■ WORK REQUIRED
Copy every one of the following entries word for word.

■ TASK INPUTS

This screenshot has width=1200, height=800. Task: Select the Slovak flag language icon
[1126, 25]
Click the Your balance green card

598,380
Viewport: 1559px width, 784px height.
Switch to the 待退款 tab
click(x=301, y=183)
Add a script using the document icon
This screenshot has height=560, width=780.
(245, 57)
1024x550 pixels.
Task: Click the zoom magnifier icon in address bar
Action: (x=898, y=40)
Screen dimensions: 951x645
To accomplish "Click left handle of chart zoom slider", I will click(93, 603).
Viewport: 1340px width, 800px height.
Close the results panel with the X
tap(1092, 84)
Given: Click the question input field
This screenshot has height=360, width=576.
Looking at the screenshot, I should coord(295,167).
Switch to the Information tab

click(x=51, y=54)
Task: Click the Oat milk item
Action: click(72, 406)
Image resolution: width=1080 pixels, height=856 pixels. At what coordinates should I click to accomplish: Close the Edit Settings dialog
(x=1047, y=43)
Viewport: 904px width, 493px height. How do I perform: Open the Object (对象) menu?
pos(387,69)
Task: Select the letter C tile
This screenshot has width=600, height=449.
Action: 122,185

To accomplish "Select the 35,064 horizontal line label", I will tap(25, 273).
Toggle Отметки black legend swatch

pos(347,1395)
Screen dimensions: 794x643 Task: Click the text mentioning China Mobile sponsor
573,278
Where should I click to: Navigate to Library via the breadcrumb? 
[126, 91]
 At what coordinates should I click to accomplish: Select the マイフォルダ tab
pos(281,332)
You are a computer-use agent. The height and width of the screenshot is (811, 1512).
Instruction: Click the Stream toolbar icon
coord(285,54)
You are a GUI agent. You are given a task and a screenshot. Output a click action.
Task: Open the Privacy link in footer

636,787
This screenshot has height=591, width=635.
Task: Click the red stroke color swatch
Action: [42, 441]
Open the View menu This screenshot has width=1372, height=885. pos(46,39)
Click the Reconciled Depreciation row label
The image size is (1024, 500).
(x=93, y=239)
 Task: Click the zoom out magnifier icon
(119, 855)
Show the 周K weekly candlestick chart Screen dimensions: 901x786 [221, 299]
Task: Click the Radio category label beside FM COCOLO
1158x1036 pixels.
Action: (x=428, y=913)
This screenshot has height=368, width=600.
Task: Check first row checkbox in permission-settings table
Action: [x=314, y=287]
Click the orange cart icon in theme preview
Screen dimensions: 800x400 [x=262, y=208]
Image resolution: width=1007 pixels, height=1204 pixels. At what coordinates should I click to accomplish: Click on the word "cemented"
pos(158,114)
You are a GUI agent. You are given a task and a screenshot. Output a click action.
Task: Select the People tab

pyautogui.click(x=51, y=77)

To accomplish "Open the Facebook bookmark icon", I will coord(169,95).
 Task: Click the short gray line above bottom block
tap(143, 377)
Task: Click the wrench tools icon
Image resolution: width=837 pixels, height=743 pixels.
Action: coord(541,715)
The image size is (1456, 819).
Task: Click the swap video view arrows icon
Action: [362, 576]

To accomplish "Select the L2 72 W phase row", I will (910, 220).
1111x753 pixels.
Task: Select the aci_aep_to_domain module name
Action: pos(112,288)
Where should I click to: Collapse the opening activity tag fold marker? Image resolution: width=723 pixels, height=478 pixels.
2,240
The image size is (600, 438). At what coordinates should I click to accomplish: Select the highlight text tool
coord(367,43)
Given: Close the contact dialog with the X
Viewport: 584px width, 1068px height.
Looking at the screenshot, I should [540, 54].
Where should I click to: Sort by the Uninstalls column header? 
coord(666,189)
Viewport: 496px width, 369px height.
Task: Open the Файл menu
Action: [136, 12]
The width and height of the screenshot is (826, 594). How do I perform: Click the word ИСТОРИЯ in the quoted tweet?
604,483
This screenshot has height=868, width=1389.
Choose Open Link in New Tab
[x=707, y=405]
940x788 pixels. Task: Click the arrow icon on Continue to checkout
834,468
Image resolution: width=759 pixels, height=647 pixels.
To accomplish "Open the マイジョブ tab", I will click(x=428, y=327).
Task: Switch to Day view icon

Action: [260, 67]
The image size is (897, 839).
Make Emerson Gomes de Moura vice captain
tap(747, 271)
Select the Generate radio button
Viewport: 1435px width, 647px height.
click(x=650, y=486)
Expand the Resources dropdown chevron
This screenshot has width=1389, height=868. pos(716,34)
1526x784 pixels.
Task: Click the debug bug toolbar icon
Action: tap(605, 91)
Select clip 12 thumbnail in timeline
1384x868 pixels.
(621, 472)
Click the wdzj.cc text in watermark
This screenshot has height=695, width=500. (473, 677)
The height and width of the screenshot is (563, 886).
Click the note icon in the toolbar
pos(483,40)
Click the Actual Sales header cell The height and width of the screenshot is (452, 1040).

■ THE REPLY
This screenshot has width=1200, height=800. Task: Select the Slovak flag language icon
[1126, 25]
Click the Your balance green card

598,380
Viewport: 1559px width, 784px height.
Switch to the 待退款 tab
click(x=301, y=183)
Add a script using the document icon
This screenshot has height=560, width=780.
(245, 57)
1024x550 pixels.
Task: Click the zoom magnifier icon in address bar
Action: (x=898, y=40)
Screen dimensions: 951x645
To accomplish "Click left handle of chart zoom slider", I will click(93, 603).
Viewport: 1340px width, 800px height.
Close the results panel with the X
tap(1092, 84)
Given: Click the question input field
This screenshot has height=360, width=576.
Looking at the screenshot, I should coord(295,167).
Switch to the Information tab

click(x=51, y=54)
Task: Click the Oat milk item
Action: click(72, 406)
Image resolution: width=1080 pixels, height=856 pixels. At what coordinates should I click to accomplish: Close the Edit Settings dialog
(x=1047, y=43)
Viewport: 904px width, 493px height. How do I perform: Open the Object (对象) menu?
pos(387,69)
Task: Select the letter C tile
This screenshot has width=600, height=449.
Action: 122,185

To accomplish "Select the 35,064 horizontal line label", I will tap(25, 273).
Toggle Отметки black legend swatch

pos(347,1395)
Screen dimensions: 794x643 Task: Click the text mentioning China Mobile sponsor
573,278
Where should I click to: Navigate to Library via the breadcrumb? 
[126, 91]
 At what coordinates should I click to accomplish: Select the マイフォルダ tab
pos(281,332)
You are a computer-use agent. The height and width of the screenshot is (811, 1512).
Instruction: Click the Stream toolbar icon
coord(285,54)
You are a GUI agent. You are given a task and a screenshot. Output a click action.
Task: Open the Privacy link in footer

636,787
This screenshot has height=591, width=635.
Task: Click the red stroke color swatch
Action: [42, 441]
Open the View menu This screenshot has width=1372, height=885. pos(46,39)
Click the Reconciled Depreciation row label
The image size is (1024, 500).
(x=93, y=239)
 Task: Click the zoom out magnifier icon
(119, 855)
Show the 周K weekly candlestick chart Screen dimensions: 901x786 [221, 299]
Task: Click the Radio category label beside FM COCOLO
1158x1036 pixels.
Action: (x=428, y=913)
This screenshot has height=368, width=600.
Task: Check first row checkbox in permission-settings table
Action: [x=314, y=287]
Click the orange cart icon in theme preview
Screen dimensions: 800x400 [x=262, y=208]
Image resolution: width=1007 pixels, height=1204 pixels. At what coordinates should I click to accomplish: Click on the word "cemented"
pos(158,114)
You are a GUI agent. You are given a task and a screenshot. Output a click action.
Task: Select the People tab

pyautogui.click(x=51, y=77)

To accomplish "Open the Facebook bookmark icon", I will coord(169,95).
 Task: Click the short gray line above bottom block
tap(143, 377)
Task: Click the wrench tools icon
Image resolution: width=837 pixels, height=743 pixels.
Action: coord(541,715)
The image size is (1456, 819).
Task: Click the swap video view arrows icon
Action: [362, 576]

To accomplish "Select the L2 72 W phase row", I will (910, 220).
1111x753 pixels.
Task: Select the aci_aep_to_domain module name
Action: pos(112,288)
Where should I click to: Collapse the opening activity tag fold marker? Image resolution: width=723 pixels, height=478 pixels.
2,240
The image size is (600, 438). At what coordinates should I click to accomplish: Select the highlight text tool
coord(367,43)
Given: Close the contact dialog with the X
Viewport: 584px width, 1068px height.
Looking at the screenshot, I should [540, 54].
Where should I click to: Sort by the Uninstalls column header? 
coord(666,189)
Viewport: 496px width, 369px height.
Task: Open the Файл menu
Action: [136, 12]
The width and height of the screenshot is (826, 594). How do I perform: Click the word ИСТОРИЯ in the quoted tweet?
604,483
This screenshot has height=868, width=1389.
Choose Open Link in New Tab
[x=707, y=405]
940x788 pixels. Task: Click the arrow icon on Continue to checkout
834,468
Image resolution: width=759 pixels, height=647 pixels.
To accomplish "Open the マイジョブ tab", I will click(x=428, y=327).
Task: Switch to Day view icon

Action: [260, 67]
The image size is (897, 839).
Make Emerson Gomes de Moura vice captain
tap(747, 271)
Select the Generate radio button
Viewport: 1435px width, 647px height.
click(x=650, y=486)
Expand the Resources dropdown chevron
This screenshot has width=1389, height=868. pos(716,34)
1526x784 pixels.
Task: Click the debug bug toolbar icon
Action: tap(605, 91)
Select clip 12 thumbnail in timeline
1384x868 pixels.
(621, 472)
Click the wdzj.cc text in watermark
This screenshot has height=695, width=500. (473, 677)
The height and width of the screenshot is (563, 886).
Click the note icon in the toolbar
pos(483,40)
Click the Actual Sales header cell The height and width of the screenshot is (452, 1040).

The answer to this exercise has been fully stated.